• **RECORDS**
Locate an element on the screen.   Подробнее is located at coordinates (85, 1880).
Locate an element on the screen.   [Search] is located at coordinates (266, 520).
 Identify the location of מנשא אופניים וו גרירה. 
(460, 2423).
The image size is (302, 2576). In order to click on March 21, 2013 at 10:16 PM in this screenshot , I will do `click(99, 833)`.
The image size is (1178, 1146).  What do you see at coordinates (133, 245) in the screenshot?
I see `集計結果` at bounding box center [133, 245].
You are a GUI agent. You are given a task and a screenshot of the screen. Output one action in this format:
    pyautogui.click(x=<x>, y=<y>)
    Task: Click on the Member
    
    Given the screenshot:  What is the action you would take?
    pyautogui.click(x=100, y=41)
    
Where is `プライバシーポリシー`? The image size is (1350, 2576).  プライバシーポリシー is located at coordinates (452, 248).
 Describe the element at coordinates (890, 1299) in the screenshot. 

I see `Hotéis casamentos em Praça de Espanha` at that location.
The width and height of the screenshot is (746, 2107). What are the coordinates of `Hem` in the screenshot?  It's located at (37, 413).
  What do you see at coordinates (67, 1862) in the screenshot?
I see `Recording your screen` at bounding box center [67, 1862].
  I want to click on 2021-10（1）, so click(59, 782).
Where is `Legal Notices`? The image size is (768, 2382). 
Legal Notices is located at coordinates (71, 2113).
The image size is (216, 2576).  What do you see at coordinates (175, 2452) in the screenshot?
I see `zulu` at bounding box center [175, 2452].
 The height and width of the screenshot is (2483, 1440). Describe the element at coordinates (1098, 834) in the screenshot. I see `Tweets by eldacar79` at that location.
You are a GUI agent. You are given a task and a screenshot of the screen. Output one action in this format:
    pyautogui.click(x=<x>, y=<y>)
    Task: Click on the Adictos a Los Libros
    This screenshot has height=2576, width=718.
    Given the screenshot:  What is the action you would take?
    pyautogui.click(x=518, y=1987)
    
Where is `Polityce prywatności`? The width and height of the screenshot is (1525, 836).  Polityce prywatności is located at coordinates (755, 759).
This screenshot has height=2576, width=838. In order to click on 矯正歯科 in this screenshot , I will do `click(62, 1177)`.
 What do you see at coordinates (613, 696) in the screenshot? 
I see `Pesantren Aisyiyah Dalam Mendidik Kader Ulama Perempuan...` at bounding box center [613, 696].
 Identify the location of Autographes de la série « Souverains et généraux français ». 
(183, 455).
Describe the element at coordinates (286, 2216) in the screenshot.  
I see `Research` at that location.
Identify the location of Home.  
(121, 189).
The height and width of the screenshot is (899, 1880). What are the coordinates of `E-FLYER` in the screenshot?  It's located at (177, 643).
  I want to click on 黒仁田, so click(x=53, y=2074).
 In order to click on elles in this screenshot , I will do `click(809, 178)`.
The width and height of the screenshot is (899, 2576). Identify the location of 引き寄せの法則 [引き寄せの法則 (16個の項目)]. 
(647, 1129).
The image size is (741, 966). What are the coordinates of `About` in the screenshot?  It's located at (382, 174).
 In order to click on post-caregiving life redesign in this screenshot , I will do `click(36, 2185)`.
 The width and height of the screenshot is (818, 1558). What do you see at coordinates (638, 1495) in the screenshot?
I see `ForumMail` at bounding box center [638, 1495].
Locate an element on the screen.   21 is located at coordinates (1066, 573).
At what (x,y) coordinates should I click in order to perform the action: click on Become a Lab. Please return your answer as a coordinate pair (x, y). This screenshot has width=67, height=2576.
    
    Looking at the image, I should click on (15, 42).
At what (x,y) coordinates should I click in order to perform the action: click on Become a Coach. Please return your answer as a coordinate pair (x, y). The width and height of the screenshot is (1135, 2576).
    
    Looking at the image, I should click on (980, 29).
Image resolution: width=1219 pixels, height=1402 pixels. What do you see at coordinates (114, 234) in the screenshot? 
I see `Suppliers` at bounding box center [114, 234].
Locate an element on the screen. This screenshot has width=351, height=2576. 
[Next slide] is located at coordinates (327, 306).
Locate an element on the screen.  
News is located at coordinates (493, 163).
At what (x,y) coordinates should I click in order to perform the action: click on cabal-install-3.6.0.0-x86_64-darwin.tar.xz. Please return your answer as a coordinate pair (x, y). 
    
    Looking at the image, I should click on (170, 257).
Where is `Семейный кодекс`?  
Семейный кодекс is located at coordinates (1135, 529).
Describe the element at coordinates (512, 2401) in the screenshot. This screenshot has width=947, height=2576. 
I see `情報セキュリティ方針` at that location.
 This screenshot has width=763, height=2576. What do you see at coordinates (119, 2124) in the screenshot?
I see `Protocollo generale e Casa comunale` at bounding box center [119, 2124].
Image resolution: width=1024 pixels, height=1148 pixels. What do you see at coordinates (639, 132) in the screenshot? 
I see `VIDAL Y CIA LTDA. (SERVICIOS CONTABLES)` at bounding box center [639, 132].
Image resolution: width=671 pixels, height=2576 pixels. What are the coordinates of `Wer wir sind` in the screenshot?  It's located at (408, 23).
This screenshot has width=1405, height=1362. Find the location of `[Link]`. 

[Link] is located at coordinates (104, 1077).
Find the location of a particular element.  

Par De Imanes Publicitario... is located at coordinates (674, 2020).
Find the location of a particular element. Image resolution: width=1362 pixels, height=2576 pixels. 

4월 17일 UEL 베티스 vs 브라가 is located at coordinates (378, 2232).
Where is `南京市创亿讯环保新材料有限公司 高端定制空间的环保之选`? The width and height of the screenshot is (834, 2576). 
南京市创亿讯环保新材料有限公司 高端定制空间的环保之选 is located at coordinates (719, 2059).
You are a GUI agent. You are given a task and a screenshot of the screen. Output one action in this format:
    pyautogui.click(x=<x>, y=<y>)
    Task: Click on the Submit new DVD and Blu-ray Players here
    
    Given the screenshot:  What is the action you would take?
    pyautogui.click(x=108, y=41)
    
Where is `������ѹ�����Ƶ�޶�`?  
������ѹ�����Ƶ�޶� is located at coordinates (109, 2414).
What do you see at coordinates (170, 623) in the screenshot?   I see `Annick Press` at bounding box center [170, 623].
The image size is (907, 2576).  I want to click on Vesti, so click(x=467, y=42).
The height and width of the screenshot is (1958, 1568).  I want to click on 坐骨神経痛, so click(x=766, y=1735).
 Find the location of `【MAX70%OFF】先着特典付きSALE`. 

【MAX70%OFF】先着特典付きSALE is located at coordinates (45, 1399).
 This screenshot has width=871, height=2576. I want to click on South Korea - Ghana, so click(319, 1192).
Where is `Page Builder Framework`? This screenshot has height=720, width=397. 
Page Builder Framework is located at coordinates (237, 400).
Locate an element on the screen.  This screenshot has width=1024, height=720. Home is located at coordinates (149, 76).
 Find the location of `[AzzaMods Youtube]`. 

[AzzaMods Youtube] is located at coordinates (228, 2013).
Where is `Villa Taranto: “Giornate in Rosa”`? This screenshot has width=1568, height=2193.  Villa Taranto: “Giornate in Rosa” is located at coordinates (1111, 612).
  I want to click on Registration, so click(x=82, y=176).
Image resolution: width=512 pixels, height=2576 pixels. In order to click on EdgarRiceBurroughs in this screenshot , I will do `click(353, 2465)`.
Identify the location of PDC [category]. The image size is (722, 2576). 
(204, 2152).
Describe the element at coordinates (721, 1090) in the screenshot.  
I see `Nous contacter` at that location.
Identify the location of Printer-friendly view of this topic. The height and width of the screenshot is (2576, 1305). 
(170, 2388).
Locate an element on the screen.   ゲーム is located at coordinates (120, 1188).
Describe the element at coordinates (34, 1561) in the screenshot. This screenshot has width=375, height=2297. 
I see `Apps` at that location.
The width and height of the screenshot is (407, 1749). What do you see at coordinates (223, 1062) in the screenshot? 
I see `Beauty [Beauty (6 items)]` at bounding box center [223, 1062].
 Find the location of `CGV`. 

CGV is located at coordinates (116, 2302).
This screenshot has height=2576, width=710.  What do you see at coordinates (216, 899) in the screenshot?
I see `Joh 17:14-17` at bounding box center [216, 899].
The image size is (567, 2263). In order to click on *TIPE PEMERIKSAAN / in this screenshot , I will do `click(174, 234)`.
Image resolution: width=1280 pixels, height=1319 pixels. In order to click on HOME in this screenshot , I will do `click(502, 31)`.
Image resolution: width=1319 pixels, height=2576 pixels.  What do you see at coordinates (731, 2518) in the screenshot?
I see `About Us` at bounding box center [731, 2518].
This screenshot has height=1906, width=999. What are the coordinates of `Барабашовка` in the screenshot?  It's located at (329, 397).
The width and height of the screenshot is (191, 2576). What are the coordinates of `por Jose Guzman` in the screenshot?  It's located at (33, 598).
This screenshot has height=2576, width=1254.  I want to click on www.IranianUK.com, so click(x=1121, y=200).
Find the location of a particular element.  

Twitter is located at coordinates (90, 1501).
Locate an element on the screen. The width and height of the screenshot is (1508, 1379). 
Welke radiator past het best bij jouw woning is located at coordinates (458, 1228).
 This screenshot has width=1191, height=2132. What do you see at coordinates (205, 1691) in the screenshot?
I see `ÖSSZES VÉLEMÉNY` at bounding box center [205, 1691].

• **THE TASK**
Render the entries as a numbered list, omitting blank lines: begin at the line that contains "What do you see at coordinates (67, 1862)" and stop after the line that contains "This screenshot has height=2576, width=838.".

• **EXERCISE RESULT**
1.   What do you see at coordinates (67, 1862) in the screenshot?
2. I see `Recording your screen` at bounding box center [67, 1862].
3.   I want to click on 2021-10（1）, so click(59, 782).
4. Where is `Legal Notices`? The image size is (768, 2382). 
5. Legal Notices is located at coordinates (71, 2113).
6. The image size is (216, 2576).  What do you see at coordinates (175, 2452) in the screenshot?
7. I see `zulu` at bounding box center [175, 2452].
8.  The height and width of the screenshot is (2483, 1440). Describe the element at coordinates (1098, 834) in the screenshot. I see `Tweets by eldacar79` at that location.
9. You are a GUI agent. You are given a task and a screenshot of the screen. Output one action in this format:
10.     pyautogui.click(x=<x>, y=<y>)
11.     Task: Click on the Adictos a Los Libros
12.     This screenshot has height=2576, width=718.
13.     Given the screenshot:  What is the action you would take?
14.     pyautogui.click(x=518, y=1987)
15. Where is `Polityce prywatności`? The width and height of the screenshot is (1525, 836).  Polityce prywatności is located at coordinates (755, 759).
16. This screenshot has height=2576, width=838. In order to click on 矯正歯科 in this screenshot , I will do `click(62, 1177)`.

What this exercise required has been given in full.